Document section -
○ ○ ○ ○

Take a moment to sit cross-legged on the floor and summon up your inner Californian (you've surely done this already if you're a Tesla owner in a snow state): "Ommm.....Surf's up, dude!" -- and there, you've got it, the proper grip for the PowerGrip. If you want to show off your sophistication, keep the pinky extended like it's high afternoon tea.
Thirty feet of power cord weighs in at about 23 1/2 pounds, but since the Model S is over 16' long it doesn't make much sense to bother with a shorter cord. After all, if the problem can be solved by simply turning the car around you're not really gaining a lot of capability. The shorter cords are still bulky to travel with but do have a weight advantage... but if you're running off to Grandma's house you're going to weigh more coming home anyway. Potentially a lot more if your family can cook like mine. If not, then a too short extension cord would be the least of your life's disappointments and I want you to instead picture me enjoying my gravy and pie... which I will ship to you for a generous donation towards a P85D.
Speaking of bulk (and NOT speaking of my unspeakably dirty Tesla), check out the size differential between the two cords. Even from Sasquatch height the circumference is massively bigger comparatively.
Grab a tape measure and you'll find your eyes don't deceive you-- the Camco is at least double the thickness of the Tesla cord. That should put to rest any concerns of the wire overheating under prolonged charging but it does come at a cost: flexibility.
Stretching the cord out leaves lots of stubborn coils that will have you twisting the night away to take advantage of the full length. I also have grave concerns about trying to jam a cold-frozen cord back into the car after a night's charge-- but again, both of these issues are not the fault of Camco. Any extension cord of this size will have similar drawbacks. This is a quality piece of kit and you'll have peace-of-mind dragging and scraping over all sorts of unimaginable obstacles that would shred the Tesla cord.

○ ○ ○ ○

Task details -
According to the extension cord review, how much does thirty feet of power cord weigh? The listing below is separate material, independent of the extension cord review.

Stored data
○ ○ ○ ○

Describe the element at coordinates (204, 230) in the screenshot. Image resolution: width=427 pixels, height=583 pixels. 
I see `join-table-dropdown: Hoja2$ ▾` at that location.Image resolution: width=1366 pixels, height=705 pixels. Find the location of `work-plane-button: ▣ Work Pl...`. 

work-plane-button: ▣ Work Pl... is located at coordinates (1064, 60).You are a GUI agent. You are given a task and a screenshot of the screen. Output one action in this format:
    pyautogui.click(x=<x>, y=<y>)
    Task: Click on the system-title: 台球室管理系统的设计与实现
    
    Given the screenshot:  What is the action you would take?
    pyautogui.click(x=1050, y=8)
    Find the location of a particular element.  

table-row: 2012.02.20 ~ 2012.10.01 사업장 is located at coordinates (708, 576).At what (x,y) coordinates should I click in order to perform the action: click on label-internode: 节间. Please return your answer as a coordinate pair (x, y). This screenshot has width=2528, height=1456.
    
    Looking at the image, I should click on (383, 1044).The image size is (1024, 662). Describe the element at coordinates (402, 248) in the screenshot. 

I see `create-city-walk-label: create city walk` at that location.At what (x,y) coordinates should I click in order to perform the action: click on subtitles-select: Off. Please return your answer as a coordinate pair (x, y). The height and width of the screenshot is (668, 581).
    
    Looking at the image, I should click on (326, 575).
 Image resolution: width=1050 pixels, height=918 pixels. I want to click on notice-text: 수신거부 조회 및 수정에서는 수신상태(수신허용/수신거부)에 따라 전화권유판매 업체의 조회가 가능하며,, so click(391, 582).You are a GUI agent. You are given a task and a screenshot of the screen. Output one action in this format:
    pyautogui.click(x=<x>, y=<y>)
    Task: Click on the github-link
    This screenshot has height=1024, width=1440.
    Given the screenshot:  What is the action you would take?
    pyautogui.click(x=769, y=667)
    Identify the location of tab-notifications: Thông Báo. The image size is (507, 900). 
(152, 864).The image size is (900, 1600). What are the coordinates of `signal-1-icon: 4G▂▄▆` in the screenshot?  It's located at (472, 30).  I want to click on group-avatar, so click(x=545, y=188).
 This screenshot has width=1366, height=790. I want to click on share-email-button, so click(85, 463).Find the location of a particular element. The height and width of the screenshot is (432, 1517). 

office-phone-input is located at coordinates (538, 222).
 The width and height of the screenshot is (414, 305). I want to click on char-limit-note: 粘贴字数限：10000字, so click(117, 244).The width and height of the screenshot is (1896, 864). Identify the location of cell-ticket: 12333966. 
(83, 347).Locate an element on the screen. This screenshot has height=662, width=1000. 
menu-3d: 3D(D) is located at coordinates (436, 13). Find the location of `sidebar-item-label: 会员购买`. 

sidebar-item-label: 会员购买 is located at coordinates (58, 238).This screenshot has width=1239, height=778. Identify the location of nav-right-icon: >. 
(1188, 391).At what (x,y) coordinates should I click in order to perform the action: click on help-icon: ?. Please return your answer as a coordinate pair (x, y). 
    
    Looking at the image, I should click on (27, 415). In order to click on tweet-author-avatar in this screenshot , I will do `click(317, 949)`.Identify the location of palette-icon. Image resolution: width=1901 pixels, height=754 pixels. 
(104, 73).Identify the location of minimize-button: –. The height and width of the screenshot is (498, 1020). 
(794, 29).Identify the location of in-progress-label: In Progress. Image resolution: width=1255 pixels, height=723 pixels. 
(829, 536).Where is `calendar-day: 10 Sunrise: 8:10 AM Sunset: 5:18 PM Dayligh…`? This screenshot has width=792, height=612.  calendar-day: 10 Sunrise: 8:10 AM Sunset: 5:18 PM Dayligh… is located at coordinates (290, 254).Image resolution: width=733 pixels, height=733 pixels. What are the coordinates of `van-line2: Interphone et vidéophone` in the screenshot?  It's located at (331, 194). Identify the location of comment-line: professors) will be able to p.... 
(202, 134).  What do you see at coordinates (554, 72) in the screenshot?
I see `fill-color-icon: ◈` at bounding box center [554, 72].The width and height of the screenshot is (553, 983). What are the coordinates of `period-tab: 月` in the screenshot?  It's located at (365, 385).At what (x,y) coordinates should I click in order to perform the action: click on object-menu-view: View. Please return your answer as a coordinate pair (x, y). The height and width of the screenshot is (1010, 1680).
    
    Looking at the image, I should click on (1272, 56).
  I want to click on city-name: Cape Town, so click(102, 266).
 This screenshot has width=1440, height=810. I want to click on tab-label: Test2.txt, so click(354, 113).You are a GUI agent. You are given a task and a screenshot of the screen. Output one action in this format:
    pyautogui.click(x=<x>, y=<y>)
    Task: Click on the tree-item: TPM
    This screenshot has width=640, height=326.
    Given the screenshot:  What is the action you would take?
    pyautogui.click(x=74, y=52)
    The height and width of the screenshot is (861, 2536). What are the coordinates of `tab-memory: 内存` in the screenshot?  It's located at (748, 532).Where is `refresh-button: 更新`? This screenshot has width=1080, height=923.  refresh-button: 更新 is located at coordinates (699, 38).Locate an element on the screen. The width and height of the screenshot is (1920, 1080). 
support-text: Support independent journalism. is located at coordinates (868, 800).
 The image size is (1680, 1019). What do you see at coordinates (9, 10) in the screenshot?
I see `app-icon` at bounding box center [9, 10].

○ ○ ○ ○

Written response -
About 23 1/2 pounds.